Records shown
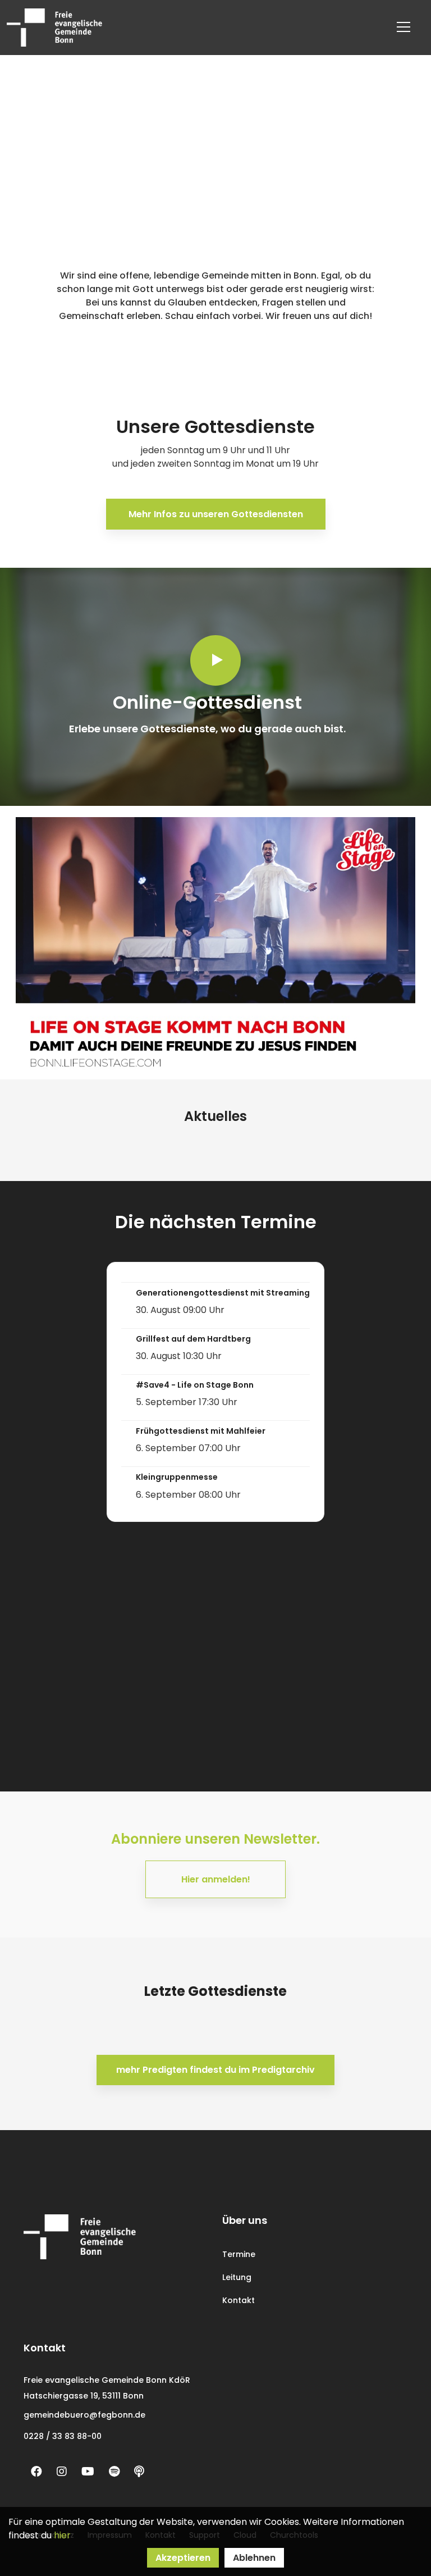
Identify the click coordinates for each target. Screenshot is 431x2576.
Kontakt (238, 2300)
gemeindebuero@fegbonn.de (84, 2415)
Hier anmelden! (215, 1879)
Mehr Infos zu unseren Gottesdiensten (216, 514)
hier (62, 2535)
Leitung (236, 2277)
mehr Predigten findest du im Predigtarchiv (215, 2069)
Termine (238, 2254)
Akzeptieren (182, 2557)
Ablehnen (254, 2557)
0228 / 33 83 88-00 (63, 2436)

Task directions
Line by line, reproduce the material above exactly, leaving each picture out.

Output of the exercise
Identify the click coordinates for each target. Screenshot is 431x2576.
Kontakt (238, 2300)
gemeindebuero@fegbonn.de (84, 2415)
Hier anmelden! (215, 1879)
Mehr Infos zu unseren Gottesdiensten (216, 514)
hier (62, 2535)
Leitung (236, 2277)
mehr Predigten findest du im Predigtarchiv (215, 2069)
Termine (238, 2254)
Akzeptieren (182, 2557)
Ablehnen (254, 2557)
0228 / 33 83 88-00 (63, 2436)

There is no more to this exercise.